#### WHAT THIS TASK INVOLVES
Return the lines exactly as they stand, from the first of the material through the line containing "For every named target in this 390×2233".

═════ SUPPLIED ENTRIES ═════

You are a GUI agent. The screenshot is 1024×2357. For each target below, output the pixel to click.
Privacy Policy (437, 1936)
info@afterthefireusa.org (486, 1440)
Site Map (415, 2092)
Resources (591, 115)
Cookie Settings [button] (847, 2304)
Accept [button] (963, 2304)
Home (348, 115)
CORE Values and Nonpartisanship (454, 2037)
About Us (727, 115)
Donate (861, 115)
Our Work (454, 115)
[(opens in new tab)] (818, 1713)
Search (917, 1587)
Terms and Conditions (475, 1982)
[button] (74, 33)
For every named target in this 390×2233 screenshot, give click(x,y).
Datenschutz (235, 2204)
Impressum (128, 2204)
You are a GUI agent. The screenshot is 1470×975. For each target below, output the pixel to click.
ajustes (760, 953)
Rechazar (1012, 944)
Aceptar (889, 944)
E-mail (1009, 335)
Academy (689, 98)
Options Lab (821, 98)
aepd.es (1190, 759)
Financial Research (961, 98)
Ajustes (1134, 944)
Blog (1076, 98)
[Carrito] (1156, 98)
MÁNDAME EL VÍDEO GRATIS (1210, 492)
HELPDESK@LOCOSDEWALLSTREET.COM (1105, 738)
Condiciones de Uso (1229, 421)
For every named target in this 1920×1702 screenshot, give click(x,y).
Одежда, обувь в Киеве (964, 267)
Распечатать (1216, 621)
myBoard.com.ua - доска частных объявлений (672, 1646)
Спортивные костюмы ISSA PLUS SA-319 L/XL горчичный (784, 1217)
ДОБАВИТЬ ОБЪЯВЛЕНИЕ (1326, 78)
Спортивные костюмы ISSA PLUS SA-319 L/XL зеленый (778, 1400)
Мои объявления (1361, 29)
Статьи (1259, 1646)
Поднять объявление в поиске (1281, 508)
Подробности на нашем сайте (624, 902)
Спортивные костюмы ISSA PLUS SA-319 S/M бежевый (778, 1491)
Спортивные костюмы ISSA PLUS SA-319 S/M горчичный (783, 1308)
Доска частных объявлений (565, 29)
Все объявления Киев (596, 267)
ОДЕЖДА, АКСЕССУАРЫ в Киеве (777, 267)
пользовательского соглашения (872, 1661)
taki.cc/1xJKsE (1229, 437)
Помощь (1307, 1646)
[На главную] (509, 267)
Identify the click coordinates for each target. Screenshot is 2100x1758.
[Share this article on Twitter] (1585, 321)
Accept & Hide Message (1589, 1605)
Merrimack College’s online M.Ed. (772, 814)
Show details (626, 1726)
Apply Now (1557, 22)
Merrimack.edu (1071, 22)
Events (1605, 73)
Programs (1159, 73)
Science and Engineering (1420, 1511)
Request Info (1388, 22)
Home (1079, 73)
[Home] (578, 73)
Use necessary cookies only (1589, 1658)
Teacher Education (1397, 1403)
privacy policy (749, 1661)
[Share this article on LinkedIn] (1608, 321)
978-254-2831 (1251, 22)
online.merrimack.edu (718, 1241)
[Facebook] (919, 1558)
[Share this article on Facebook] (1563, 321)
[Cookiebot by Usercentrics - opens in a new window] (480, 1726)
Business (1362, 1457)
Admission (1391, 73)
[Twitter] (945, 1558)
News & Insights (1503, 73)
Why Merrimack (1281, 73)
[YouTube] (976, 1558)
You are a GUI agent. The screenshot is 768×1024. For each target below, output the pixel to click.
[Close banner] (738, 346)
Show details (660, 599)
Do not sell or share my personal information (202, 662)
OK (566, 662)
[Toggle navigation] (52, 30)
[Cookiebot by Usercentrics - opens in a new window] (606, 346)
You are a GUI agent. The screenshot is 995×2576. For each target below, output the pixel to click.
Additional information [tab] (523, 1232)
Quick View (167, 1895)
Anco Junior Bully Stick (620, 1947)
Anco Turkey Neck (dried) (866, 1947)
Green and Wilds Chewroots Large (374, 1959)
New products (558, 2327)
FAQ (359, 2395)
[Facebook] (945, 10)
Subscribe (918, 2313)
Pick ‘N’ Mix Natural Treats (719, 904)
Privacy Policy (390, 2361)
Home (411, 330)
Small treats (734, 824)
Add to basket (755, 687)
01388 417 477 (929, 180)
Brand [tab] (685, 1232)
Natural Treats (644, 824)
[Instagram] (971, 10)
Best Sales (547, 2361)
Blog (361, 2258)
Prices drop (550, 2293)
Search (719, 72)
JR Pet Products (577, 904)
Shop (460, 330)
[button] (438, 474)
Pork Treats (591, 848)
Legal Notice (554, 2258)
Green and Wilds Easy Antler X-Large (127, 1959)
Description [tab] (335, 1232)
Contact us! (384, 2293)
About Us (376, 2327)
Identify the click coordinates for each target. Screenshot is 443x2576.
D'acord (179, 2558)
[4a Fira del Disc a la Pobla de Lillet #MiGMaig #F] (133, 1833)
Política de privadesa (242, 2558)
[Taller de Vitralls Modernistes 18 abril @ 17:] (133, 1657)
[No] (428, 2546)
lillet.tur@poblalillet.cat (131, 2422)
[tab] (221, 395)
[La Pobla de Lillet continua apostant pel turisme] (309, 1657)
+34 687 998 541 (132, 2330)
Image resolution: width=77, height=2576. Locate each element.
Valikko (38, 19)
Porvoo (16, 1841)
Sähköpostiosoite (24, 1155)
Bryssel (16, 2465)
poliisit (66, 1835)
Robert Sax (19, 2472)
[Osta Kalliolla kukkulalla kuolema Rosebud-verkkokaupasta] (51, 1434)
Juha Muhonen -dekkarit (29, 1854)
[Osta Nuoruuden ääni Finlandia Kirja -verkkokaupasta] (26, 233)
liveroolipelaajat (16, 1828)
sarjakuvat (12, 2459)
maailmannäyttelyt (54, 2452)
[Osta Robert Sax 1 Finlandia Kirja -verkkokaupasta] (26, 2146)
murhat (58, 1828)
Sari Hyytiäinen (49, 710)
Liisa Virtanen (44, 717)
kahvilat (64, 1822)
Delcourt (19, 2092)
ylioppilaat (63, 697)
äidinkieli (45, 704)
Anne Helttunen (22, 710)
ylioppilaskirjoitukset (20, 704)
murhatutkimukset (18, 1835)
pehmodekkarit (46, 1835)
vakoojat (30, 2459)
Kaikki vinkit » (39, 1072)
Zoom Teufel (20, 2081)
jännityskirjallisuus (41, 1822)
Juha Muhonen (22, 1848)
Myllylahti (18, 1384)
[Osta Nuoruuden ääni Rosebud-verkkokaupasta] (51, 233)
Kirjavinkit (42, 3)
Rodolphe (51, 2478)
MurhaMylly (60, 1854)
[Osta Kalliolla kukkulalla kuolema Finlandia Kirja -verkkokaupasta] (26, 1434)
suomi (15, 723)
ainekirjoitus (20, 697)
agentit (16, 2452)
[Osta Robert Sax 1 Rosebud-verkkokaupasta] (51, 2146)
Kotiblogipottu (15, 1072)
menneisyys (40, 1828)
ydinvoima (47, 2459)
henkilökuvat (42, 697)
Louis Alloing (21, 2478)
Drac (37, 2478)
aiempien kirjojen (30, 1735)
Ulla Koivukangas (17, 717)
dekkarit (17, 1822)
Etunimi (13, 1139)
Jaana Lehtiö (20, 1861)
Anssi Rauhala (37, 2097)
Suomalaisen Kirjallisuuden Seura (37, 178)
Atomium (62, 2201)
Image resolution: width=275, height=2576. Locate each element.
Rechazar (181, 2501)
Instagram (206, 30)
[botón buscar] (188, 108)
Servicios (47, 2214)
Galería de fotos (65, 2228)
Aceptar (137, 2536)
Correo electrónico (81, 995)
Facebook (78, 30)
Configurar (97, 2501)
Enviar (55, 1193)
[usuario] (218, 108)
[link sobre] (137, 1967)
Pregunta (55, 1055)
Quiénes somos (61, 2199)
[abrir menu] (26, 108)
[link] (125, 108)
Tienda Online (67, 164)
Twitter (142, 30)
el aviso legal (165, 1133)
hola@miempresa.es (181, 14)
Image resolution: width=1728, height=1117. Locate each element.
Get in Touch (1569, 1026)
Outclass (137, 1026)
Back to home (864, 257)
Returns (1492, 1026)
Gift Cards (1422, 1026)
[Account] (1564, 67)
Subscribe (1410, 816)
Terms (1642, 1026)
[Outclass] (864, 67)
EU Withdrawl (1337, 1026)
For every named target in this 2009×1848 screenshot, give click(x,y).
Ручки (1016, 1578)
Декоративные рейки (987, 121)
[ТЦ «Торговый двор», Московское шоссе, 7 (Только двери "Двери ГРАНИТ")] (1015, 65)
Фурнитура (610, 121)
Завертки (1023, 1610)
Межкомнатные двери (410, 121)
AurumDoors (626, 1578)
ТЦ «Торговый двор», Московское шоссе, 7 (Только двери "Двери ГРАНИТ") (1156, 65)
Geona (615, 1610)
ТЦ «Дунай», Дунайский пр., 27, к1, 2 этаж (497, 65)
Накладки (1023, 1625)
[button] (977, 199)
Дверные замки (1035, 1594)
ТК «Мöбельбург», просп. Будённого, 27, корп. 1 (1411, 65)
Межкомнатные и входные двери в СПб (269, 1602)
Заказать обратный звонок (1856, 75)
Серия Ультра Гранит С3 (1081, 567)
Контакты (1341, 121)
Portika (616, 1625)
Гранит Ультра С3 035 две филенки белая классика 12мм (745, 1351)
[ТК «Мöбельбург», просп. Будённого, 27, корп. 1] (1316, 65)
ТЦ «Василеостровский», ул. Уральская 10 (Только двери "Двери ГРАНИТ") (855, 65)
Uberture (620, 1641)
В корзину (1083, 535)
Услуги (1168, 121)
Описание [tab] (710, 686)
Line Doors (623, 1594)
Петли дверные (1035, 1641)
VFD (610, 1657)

═════

#### REPLY
You are a GUI agent. The screenshot is 1024×2357. For each target below, output the pixel to click.
Privacy Policy (437, 1936)
info@afterthefireusa.org (486, 1440)
Site Map (415, 2092)
Resources (591, 115)
Cookie Settings [button] (847, 2304)
Accept [button] (963, 2304)
Home (348, 115)
CORE Values and Nonpartisanship (454, 2037)
About Us (727, 115)
Donate (861, 115)
Our Work (454, 115)
[(opens in new tab)] (818, 1713)
Search (917, 1587)
Terms and Conditions (475, 1982)
[button] (74, 33)
For every named target in this 390×2233 screenshot, give click(x,y).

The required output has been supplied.